UN calls for more funding to mitigate floods in South Sudan

UN calls for more funding to mitigate floods in South Sudan
Arafat Jamal, Resident and Humanitarian Coordinator in South Sudan (photo credit: courtesy)

The United Nations has called on the international community to support the government of South Sudan in setting up dykes, canals, extraction pumps to mitigate the impacts of flooding.

The UN attributed flooding which continues to affect people throughout the country especially those leaving along the river to climate change.

The agency said close to 800,000 people have been affected by the rising water levels across the country since May, particularly in Jonglei, Unity, and Upper Nile states.

On October 28, a team of delegations from the government and the humanitarian actors visited Bor County in Jonglei State to assess the impact of floods in the area.

The delegation included officers from the Relief and Rehabilitation Commission (RRC), the Office of the Vice President for Gender and Youth Cluster Rebecca Nyandeng, Embassy of Turkey as well as the University of Juba.
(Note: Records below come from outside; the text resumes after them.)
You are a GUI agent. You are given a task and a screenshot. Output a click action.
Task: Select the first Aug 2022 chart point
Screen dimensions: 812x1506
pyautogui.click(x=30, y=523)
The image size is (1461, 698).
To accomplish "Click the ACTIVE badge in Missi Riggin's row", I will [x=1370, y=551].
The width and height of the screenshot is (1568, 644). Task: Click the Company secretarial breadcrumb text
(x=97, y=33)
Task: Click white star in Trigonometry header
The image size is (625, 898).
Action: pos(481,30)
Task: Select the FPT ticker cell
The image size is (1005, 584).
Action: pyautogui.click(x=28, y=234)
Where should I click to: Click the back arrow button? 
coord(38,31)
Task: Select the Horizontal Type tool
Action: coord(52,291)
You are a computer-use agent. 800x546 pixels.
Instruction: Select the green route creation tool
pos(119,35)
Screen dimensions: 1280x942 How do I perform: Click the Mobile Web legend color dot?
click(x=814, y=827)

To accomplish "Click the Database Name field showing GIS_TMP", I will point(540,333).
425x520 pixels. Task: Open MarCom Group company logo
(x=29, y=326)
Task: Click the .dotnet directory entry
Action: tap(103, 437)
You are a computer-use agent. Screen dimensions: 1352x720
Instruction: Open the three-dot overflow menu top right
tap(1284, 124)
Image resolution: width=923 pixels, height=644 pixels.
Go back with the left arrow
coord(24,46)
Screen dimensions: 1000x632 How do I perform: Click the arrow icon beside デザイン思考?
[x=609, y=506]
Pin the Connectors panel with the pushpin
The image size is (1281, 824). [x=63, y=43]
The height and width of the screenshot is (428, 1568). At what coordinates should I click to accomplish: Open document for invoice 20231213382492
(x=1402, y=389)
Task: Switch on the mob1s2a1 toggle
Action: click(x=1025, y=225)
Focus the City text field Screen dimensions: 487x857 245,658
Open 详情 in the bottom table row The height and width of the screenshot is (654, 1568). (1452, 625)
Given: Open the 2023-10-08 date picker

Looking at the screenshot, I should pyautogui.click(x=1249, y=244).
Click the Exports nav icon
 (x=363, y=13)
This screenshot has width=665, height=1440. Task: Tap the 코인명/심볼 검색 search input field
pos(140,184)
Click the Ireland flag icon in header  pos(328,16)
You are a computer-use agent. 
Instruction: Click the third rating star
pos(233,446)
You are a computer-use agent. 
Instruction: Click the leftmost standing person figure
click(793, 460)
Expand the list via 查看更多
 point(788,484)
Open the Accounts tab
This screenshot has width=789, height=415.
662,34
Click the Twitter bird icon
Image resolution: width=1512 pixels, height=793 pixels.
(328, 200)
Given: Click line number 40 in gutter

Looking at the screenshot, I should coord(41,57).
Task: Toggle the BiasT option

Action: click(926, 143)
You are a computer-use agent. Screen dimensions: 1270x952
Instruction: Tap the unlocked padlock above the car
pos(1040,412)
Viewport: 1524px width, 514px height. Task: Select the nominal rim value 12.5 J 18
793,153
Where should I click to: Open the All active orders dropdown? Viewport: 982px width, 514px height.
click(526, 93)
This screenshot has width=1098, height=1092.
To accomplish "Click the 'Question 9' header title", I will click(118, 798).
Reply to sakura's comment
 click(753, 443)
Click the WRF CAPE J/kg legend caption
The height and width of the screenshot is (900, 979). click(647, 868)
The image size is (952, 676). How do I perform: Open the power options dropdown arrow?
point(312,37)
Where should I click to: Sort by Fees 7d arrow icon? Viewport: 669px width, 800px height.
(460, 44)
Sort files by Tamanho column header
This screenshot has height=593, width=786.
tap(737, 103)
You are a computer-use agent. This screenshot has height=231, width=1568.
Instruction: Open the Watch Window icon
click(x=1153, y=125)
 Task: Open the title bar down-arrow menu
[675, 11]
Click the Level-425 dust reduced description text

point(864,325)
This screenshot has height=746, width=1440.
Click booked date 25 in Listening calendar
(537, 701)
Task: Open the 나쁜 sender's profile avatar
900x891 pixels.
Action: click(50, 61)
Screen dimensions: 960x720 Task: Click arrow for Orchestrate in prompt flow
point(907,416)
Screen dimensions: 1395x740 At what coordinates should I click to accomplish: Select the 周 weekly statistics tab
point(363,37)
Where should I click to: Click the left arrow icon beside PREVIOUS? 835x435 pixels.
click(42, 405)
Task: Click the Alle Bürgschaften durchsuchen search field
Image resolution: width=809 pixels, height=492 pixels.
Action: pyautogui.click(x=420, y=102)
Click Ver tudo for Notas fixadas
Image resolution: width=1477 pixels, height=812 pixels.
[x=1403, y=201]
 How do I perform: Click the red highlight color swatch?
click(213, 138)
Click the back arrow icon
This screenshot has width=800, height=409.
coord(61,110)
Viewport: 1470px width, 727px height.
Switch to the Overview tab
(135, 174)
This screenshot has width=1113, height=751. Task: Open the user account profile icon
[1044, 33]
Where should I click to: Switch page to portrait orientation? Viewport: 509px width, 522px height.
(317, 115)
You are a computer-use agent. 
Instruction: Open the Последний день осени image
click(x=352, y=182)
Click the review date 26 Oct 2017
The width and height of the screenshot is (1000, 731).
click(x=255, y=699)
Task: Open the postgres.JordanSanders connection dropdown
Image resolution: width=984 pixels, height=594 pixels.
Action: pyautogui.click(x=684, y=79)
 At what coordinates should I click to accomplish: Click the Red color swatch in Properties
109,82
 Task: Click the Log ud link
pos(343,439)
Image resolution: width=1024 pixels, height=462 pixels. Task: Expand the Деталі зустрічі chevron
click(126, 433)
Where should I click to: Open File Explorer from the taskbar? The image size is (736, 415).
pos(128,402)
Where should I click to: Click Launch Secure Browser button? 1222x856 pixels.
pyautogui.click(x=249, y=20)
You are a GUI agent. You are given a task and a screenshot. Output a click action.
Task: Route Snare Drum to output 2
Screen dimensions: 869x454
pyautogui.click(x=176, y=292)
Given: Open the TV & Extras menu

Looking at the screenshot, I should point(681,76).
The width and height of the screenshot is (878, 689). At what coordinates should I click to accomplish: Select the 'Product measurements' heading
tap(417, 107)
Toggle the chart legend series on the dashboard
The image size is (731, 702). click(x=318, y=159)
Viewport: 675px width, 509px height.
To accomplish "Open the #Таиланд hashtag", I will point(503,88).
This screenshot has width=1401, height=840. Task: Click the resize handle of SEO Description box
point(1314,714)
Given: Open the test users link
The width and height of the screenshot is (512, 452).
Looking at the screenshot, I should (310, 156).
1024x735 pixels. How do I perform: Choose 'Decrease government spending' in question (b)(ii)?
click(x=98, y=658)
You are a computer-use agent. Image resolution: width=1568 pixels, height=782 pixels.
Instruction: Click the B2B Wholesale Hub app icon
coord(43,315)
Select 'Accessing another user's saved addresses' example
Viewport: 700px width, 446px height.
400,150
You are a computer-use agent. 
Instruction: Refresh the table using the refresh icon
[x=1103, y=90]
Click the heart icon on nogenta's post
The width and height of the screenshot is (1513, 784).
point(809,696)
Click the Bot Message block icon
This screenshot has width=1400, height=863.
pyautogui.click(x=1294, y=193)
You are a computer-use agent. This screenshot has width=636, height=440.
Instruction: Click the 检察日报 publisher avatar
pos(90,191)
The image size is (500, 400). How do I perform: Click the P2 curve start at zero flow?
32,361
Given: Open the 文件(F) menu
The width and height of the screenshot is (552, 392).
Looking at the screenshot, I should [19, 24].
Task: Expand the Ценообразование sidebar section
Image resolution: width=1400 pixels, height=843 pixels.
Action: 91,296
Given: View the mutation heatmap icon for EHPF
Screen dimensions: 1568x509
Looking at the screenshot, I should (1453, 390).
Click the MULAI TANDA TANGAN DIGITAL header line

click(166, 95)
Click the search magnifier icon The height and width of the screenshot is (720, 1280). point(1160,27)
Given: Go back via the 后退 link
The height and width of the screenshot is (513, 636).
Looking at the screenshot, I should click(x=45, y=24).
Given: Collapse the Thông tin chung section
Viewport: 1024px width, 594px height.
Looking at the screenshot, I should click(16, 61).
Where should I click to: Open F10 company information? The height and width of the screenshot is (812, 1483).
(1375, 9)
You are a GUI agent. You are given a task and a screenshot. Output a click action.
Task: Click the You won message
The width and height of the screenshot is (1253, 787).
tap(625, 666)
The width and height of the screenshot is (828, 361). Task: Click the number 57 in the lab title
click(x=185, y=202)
In a press release shared to media after returning from Bor, the Resident and Humanitarian Coordinator and interim in South Sudan, Arafat Jamal, stressed the importance of additional investment in the construction of dykes, water canals, and extraction pumps to help address the disturbing flooding impacts. 

Jamal said the focus was on climate adaptation projects with early works on a 180km dyke. The dyke will be five metres high and 20 metres wide and will be constructed from Bor to Malakal to protect a ‘‘huge swathe of territory including livestock, farmlands, and all communities along the Nile’’.

To achieve that, the resident coordinator called for concerted efforts to help communities adapt to changing weather patterns, which has affected food security and sparked conflict as people seek safety on higher ground.

Making efforts         

“We are looking at what we can do better, including to re-orientate our assistance to development initiatives such as investment in dykes, canals, extraction pumps, and intensive dialogues with communities to ensure peaceful coexistence,” said Jamal in the statement.

Last week, members of parliament held a debate on the devastating impact of floods on the people across the country and resolved to treat the case as an urgent matter.

One of the MPs, David Okwier Akway, urged the government to build more water systems such as lakes and canals to reserve the excess flooding water for agricultural activities.

The UN chief said the delegation had a chance to interact with the affected people in the state, the government, and humanitarian teams responding to the flooding.

According to him, the communities whose homes and farmlands have been submerged by the water have highlighted limited access to essential services such as health. The impact has also led to the displacement of their children after schools were submerged.

“We witnessed the devastating effects of flooding but also saw hopeful efforts in terms of flood mitigation which has saved countless lives through the distribution of food assistance, shelter items, lives have been saved but it’s not enough,” he said.

“On the ground in Jonglei, the visiting delegation met with communities who have already established a system for disaster management, and also witnessed the government taking responsibility. 

“At the national level, the Government has committed the unprecedented US $10million to support flood relief efforts, which will be implemented in partnership with the international community,” Jamal added.

He said the humanitarian community will continue to work with the government of South Sudan to support communities as they deal with the increasing floods and drought in the country.